Pro Max Tower T2 · 96 GB VRAM

Dell Pro Max T2 with a single RTX PRO 6000 Blackwell Workstation Edition: 96 GB GDDR7, 1.6 TB/s, SM120, 600 W. Intel Core Ultra 9 285K host. Not dual-GPU — one very fast card with real HBM-class bandwidth.

Top adds to the benchmark

ModelQuantParserWhy
GLM-4.7-Flash NVFP4, ~45 GB glm47 + glm45 reasoning New SOTA on TB2 (41%) & SWE-Multilingual (66.7%). Direct upgrade path from our GLM-4.5-Air Spark run.
Qwen3-Coder-Next / Qwen3.6-35B-A3B FP8 (safer on SM120), ~35–45 GB qwen3_coder Best open agentic coder in the 30–80B class. FP8 path is rock-solid on PRO 6000.
Hermes-4-70B (re-run) FP8, 68 GB hermes Already in our Spark set, but GDDR7 bandwidth makes the dense 70B snappy. Pure dense reference.
MiniMax-M2.5-NVFP4 NVFP4, ~58 GB minimax_m2 NVIDIA-packaged NVFP4 (best-tested kernel) + A/B partner for our saricles M2.7 REAP.
gpt-oss-120B MXFP4, ~60 GB hermes or pythonic Most widely-deployed OSS reference point in the ~100B class. vLLM 0.17+ Marlin kernel.

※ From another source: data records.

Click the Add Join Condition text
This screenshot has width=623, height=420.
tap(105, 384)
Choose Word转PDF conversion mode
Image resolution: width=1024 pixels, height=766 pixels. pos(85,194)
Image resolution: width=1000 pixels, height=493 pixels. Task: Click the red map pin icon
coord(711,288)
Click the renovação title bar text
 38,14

Gotchas: SM120 NVFP4 kernels still maturing (vLLM #35519, CUTLASS #3096). For MLA models (DeepSeek-V3.2, GLM-5) vLLM's MLA path is still Hopper-only on SM120 — use SGLang. Pin driver 580.126.20 + CUDA 13; avoid 590.x (CUDA-graph deadlocks).

2× Spark

Paired DGX Sparks · ~238 GB aggregate

Two GB10 nodes over ConnectX-7 200 Gb/s RoCE. PCIe 5.0 x4 per NIC caps real throughput at ~24 GB/s MTU 9000. NVIDIA markets this pairing up to 400 B parameters. Community caveat: --tensor-parallel-size 2 is still fragile — prefer pipeline-parallel unless you use eugr's Docker kit exactly.

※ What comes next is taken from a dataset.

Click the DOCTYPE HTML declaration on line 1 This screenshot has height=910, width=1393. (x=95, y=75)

What 2× Spark unlocks that 1× cannot

ModelQuantParserWhy
Qwen3-Coder-480B NVFP4, ~240 GB qwen3_coder Frontier OSS agentic coder; Qwen claims Claude-Sonnet-4-class on agentic coding. Highest-ROI add.
MiniMax-M2.7 full (non-REAP) NVFP4, ~131 GB minimax_m2 A/B against saricles REAP-172B to measure distillation loss directly.
DeepSeek-V3.2 NVFP4 NVFP4, ~170 GB deepseek_v3_1 First OSS model with thinking integrated into tool-use; different training lineage. Caveat: flash_mla + NVFP4 KV bugs still open.
MiniMax-M2.1 NVFP4, 122 GB minimax_m2 Listed as oversized in our single-Spark catalog; now it runs.

Winning recipe per the NV MiniMax-M2.7 thread: --kv-cache-dtype fp8 --attention-backend flashinfer -tp 2 --distributed-executor-backend ray --max-model-len 196608 --load-format fastsafetensors with VLLM_NVFP4_GEMM_BACKEND=flashinfer-cutlass env. Community consistently reports AWQ-4bit actually beats NVFP4 on gen t/s for M2.7 on 2× Spark — worth A/B'ing.

Mac

Mac Studio M3 Ultra · 512 GB

80-core GPU, 512 GB unified, 819 GB/s. Apple pulled the 512 GB SKU in March 2026 — current store tops at 256 GB, so this is a legacy config. MLX format is its own universe: 3/4/6/8-bit integer quants, not NVFP4/FP8. We talk to it via cubist38/mlx-openai-server (richer parser set than stock mlx_lm.server) or the newer vllm-mlx.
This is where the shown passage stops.